If the Government considers that a high level of priority can be given to national development only on the grounds of defence, then let that be done. Furthermore, this demands a forthright approach to the question of solving the CommonwealthStates financial deadlock. This can only be brought to an end by Commonwealth initiative and action. Some of the main differences of opinion between the Government and the Opposition concern Australia's national development and the economic development of under-developed countries. The following statement in reference to defence needs also appears in the report to which I have referred: -

The Advisory Board has given this long and serious thought. The more deeply we have explored the relationship of economic development to defence the more impressed we have been with how truly inseparable they are.

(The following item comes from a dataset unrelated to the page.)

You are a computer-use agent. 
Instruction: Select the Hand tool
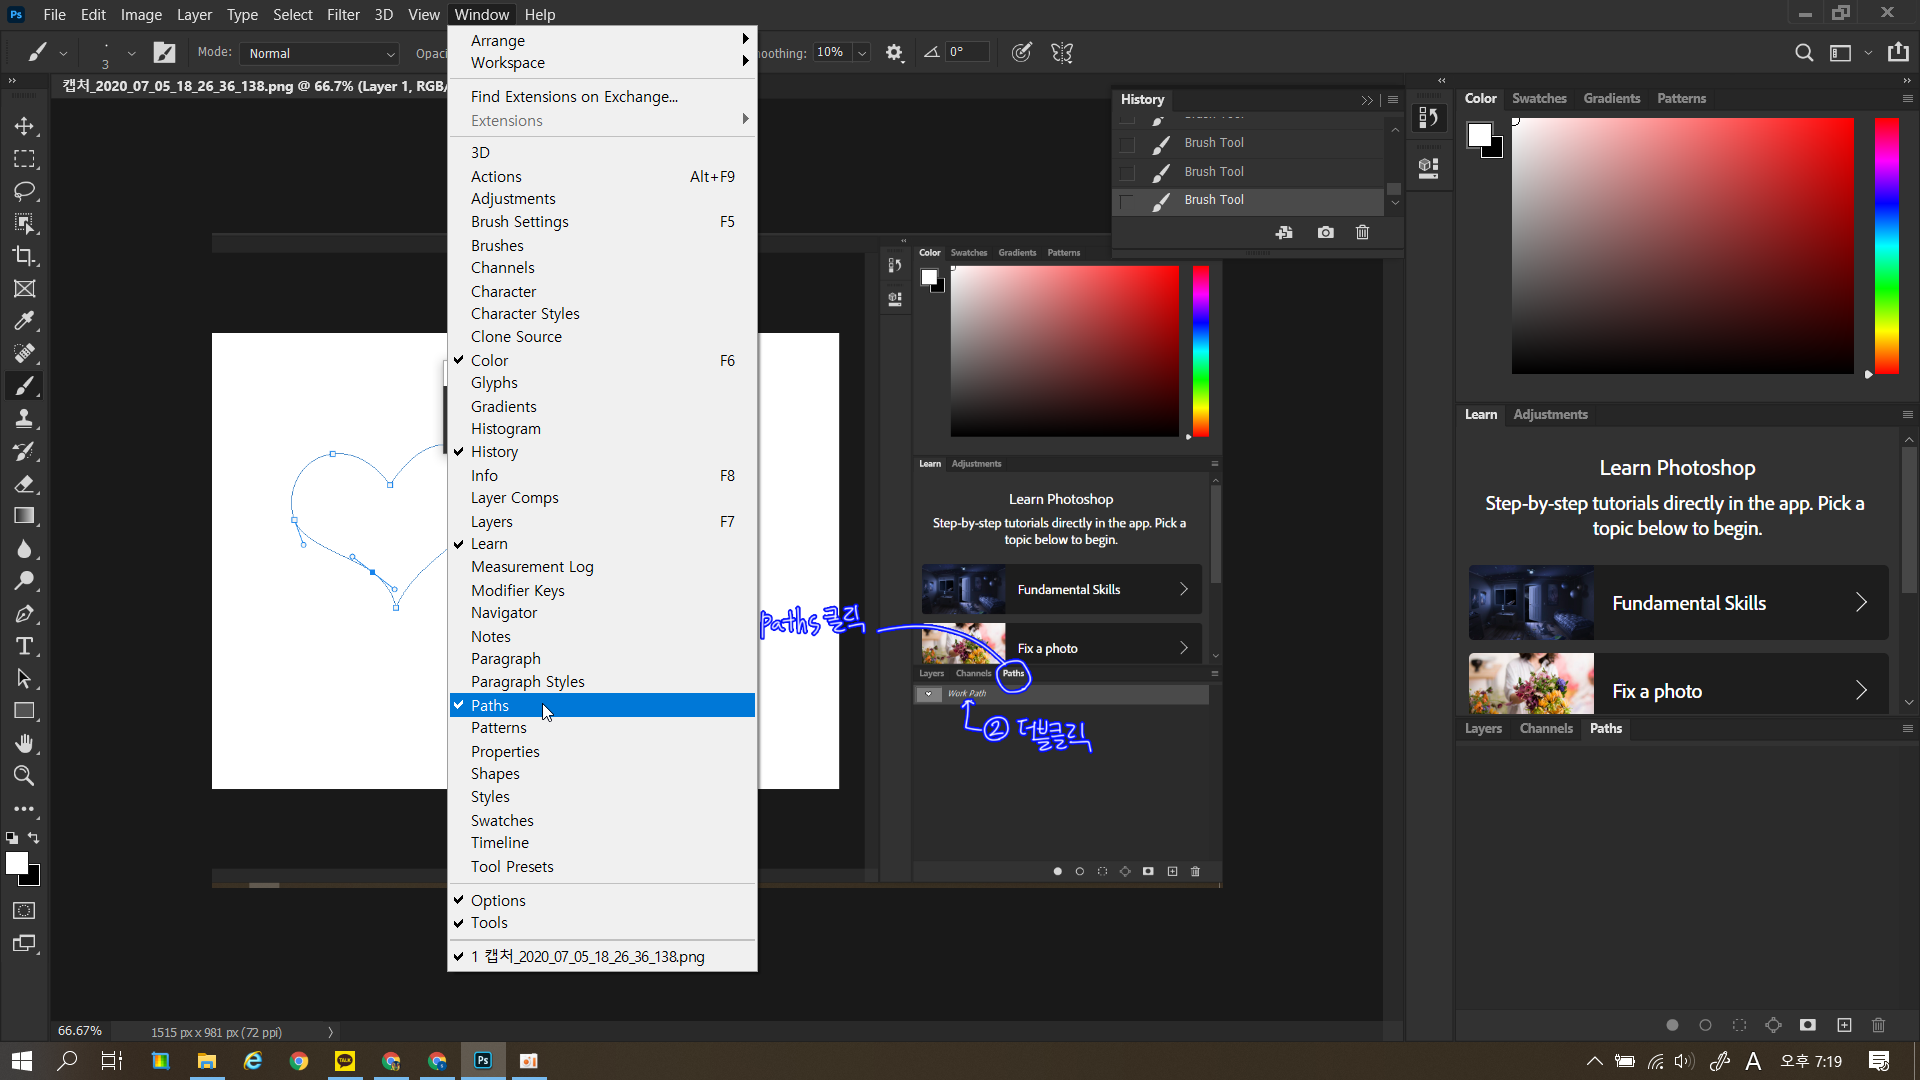coord(24,743)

I suggest that it is not much good for the honorable member for Fawkner and other Government supporters to rely on bombardment, aircraft carriers and frigates to contain communism in South-East Asia. To do so is to court failure, unless we improve our relations with the backward countries and assist them to improve their standard of living. We have not related economic development sufficiently to defence, and we have not worked closely enough with the leaders of the underdeveloped countries. Until we do these things, there can be no security for the Western countries, particularly Australia. The methods of the nineteenth century are not good enough for to-day. We cannot obtain security by means only of hydrogen bombs and jet fighters.

Mr Hamilton - What are the Russians doing?

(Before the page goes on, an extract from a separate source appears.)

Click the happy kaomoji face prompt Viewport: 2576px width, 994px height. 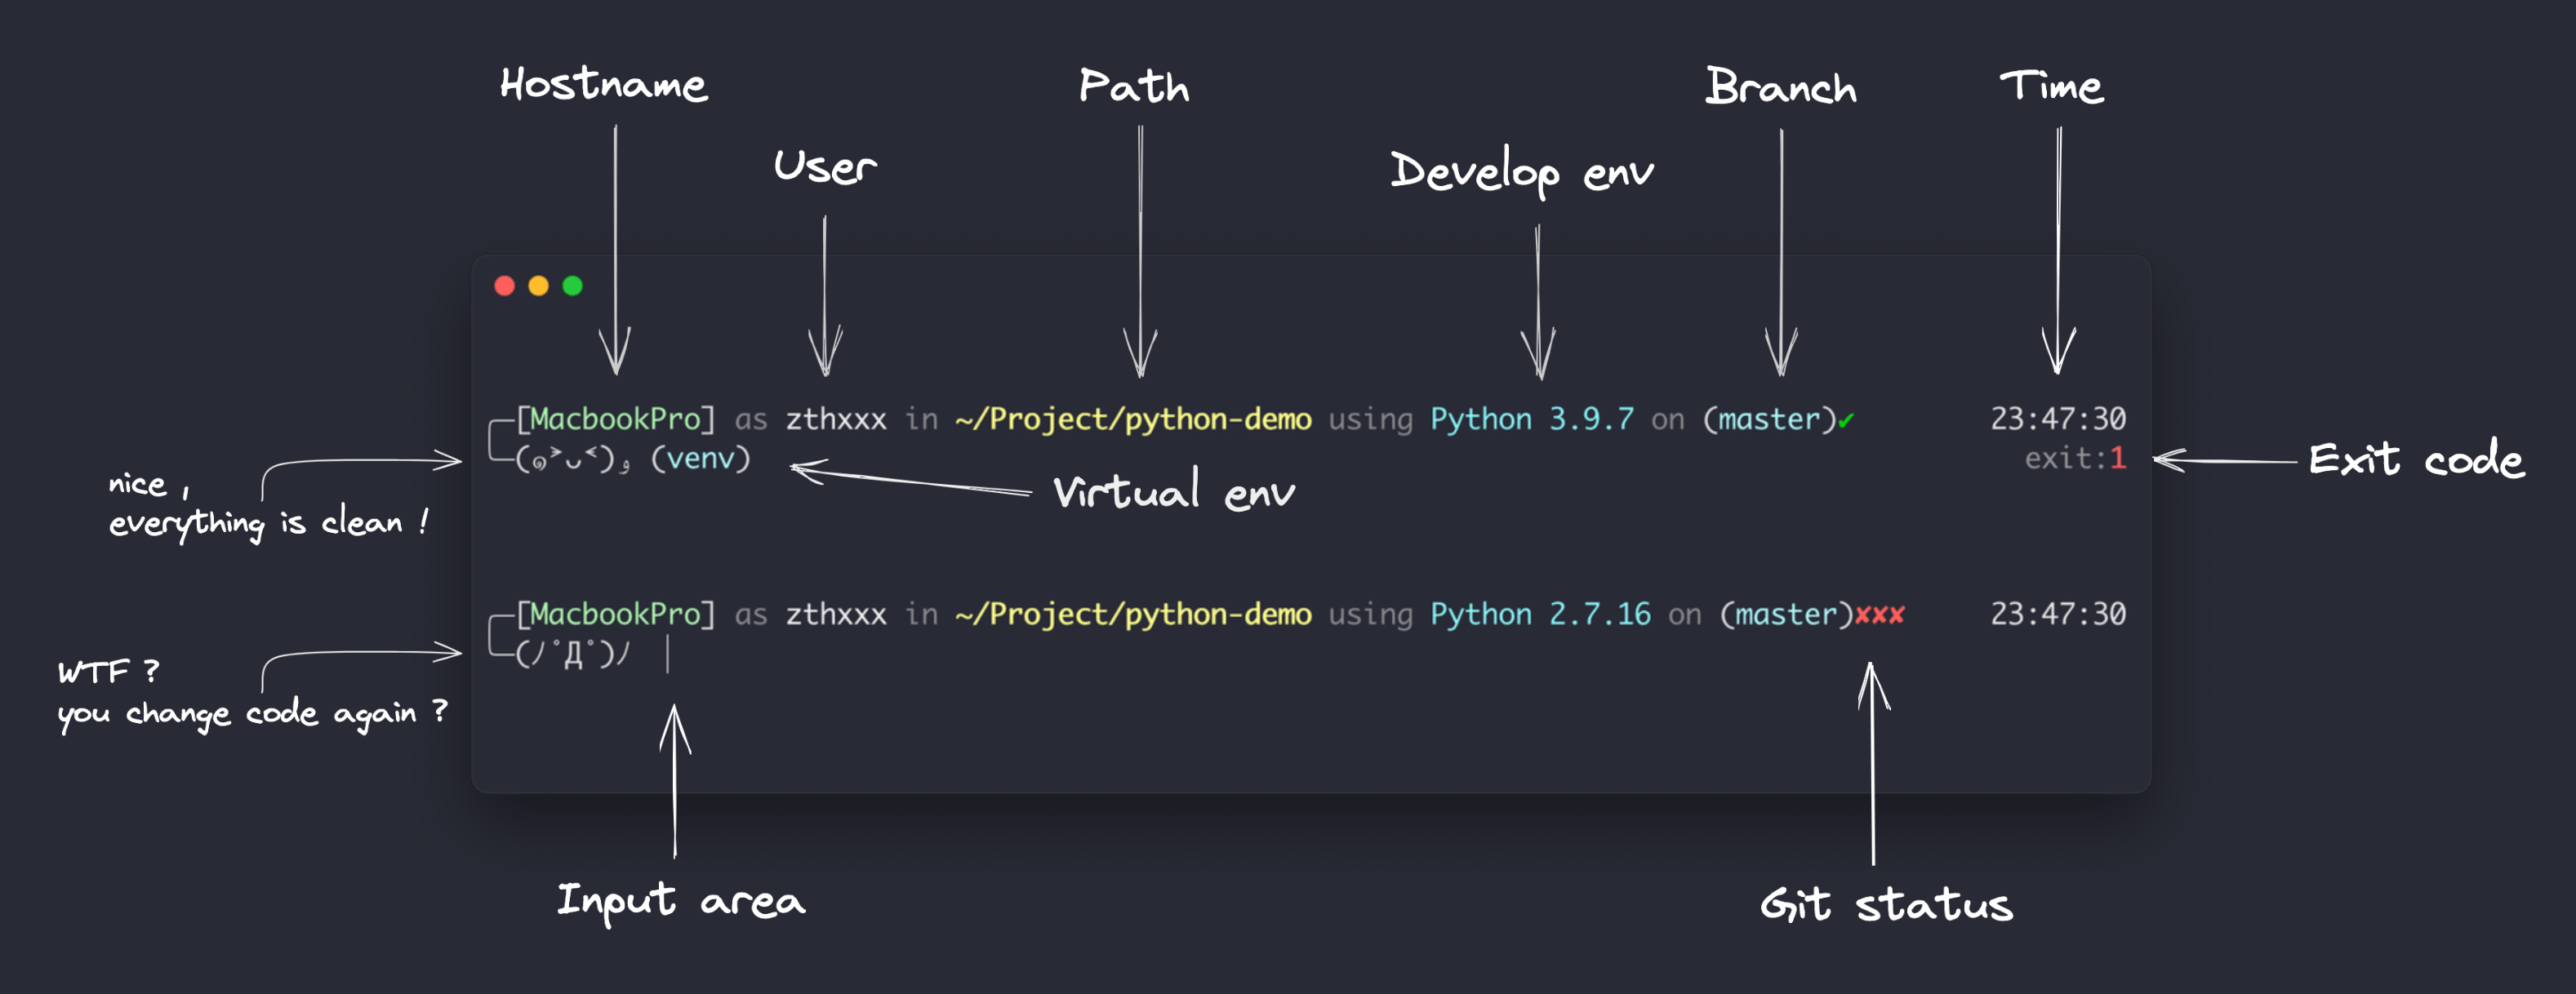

Mr CAIRNS - I am not concerned with what the Russians are doing. I am talking about what Australia should do. We can obtain security only by working to improve the economic development of and to raise the standard of living of backward countries. A much higher degree of importance must be placed on international co-operation and economic development than is at present accorded to it with correspondingly less emphasis on force. We can achieve national security in no other way.